Find the word "Select" in the listing below. Copy every line that has it.

*** Given data ***

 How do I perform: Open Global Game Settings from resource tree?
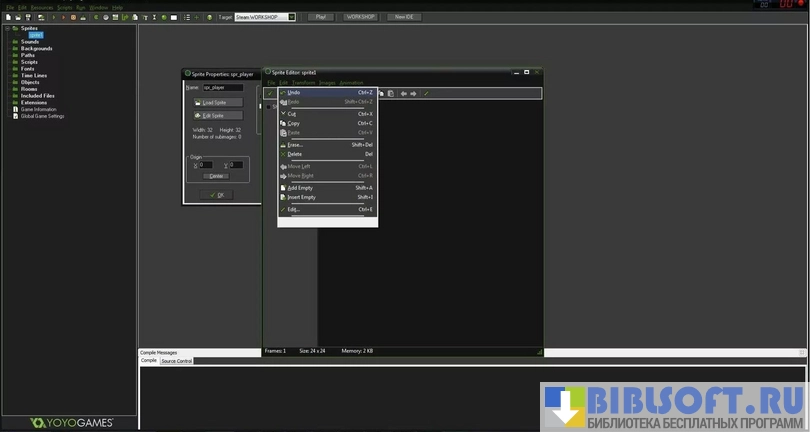click(42, 116)
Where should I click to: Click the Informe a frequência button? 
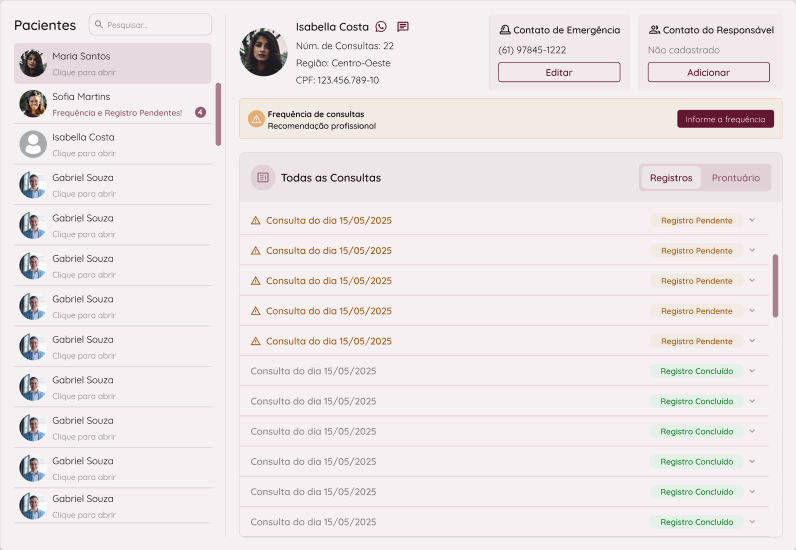pos(725,119)
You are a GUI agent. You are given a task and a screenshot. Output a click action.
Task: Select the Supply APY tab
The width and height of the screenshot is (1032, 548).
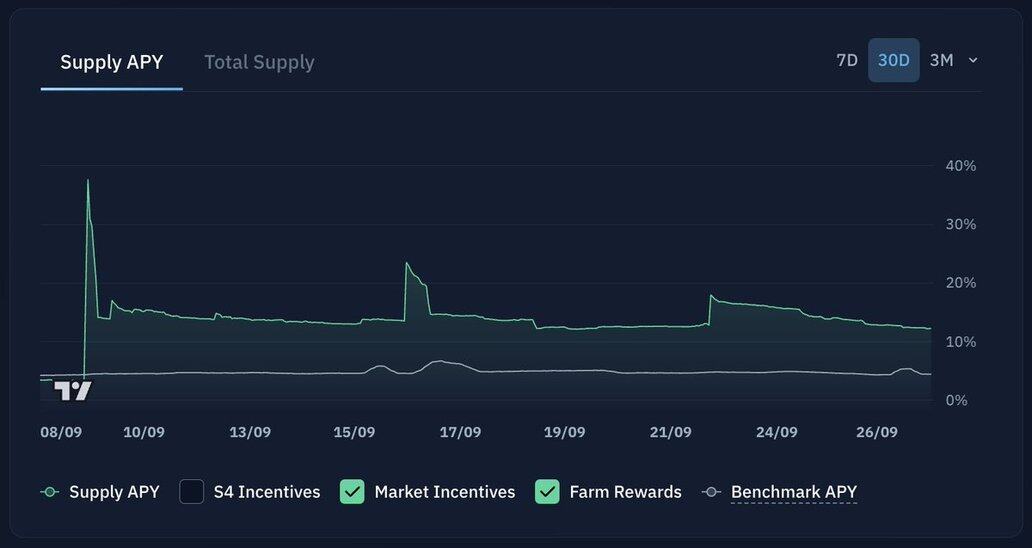111,62
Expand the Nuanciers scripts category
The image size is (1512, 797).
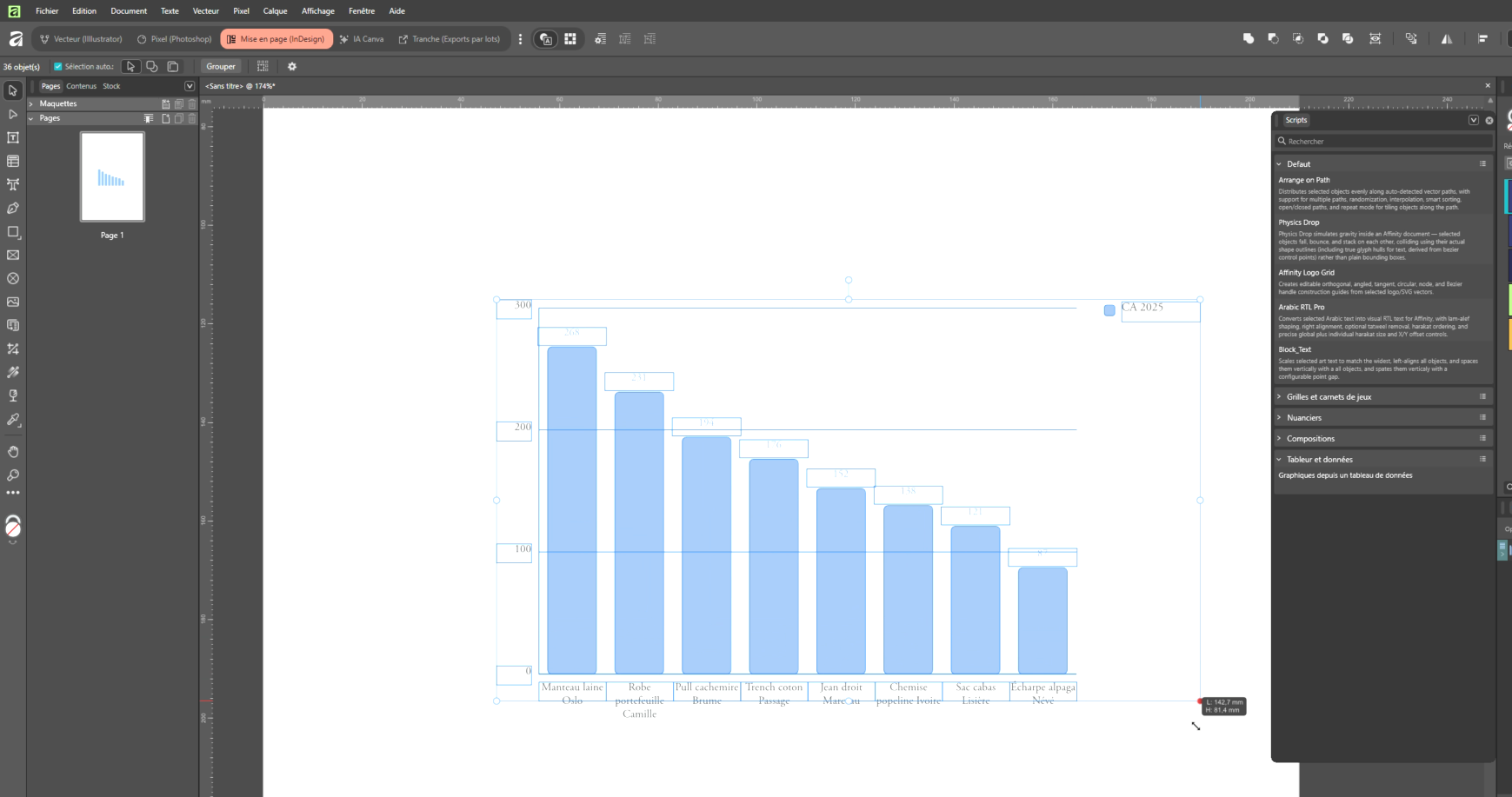click(1279, 417)
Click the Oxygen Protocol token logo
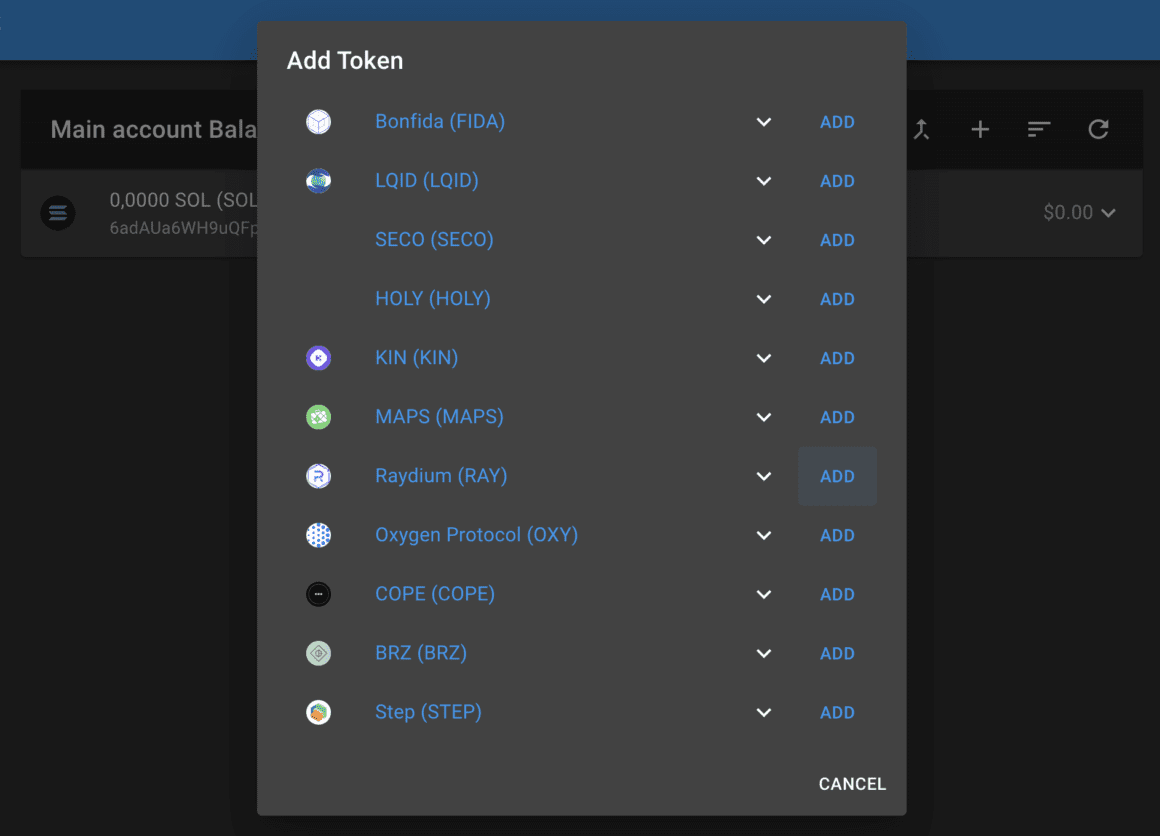This screenshot has width=1160, height=836. coord(318,535)
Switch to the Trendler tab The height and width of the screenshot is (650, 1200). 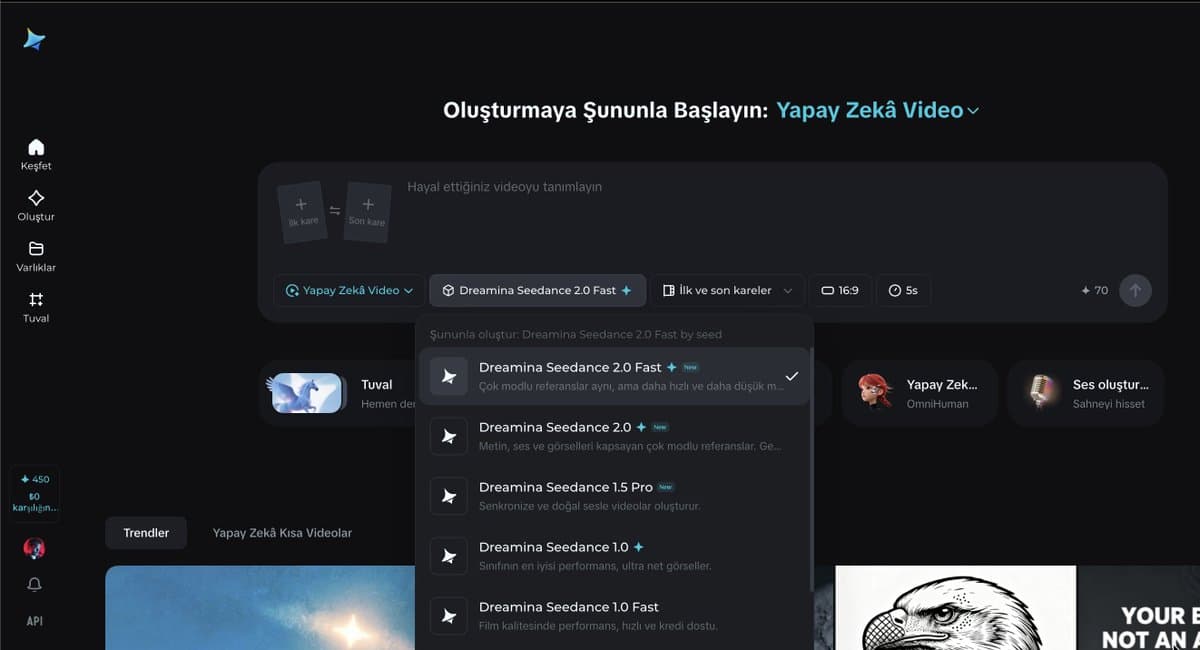(146, 533)
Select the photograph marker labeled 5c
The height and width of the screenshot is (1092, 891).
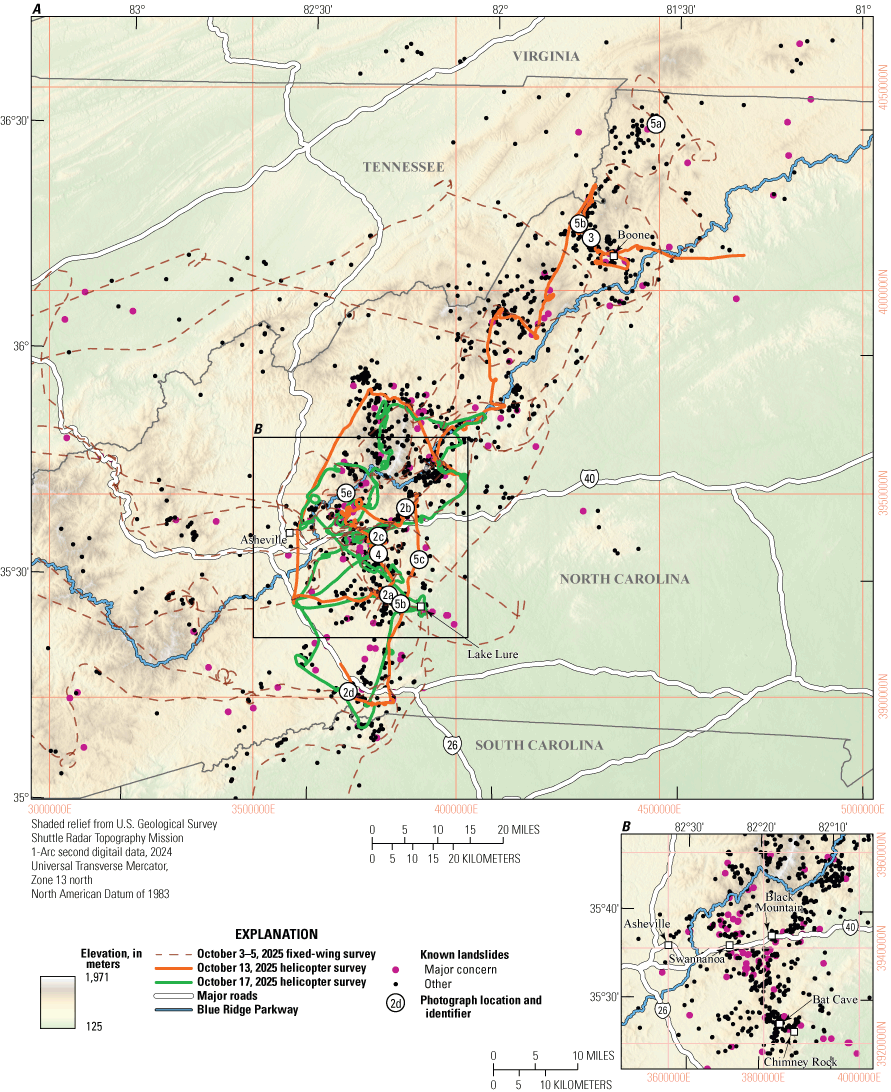(x=420, y=559)
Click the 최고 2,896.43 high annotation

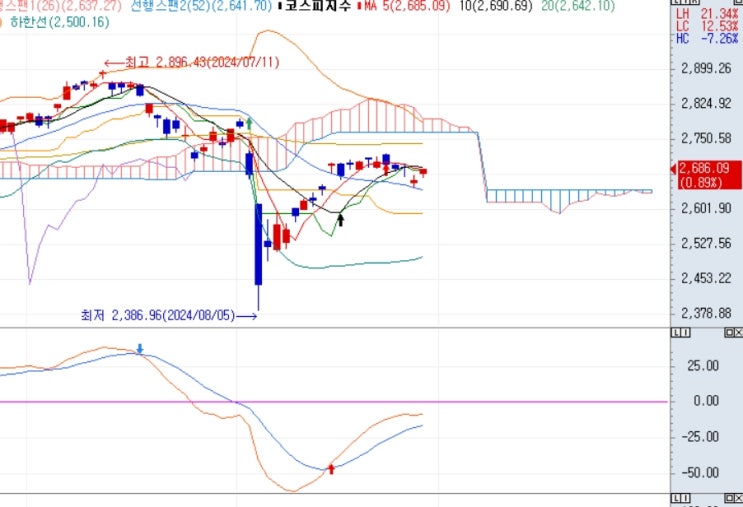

*** End of Given data ***

#### Answer for this exercise
Task: Select the Supply APY tab
Select the photograph marker labeled 5c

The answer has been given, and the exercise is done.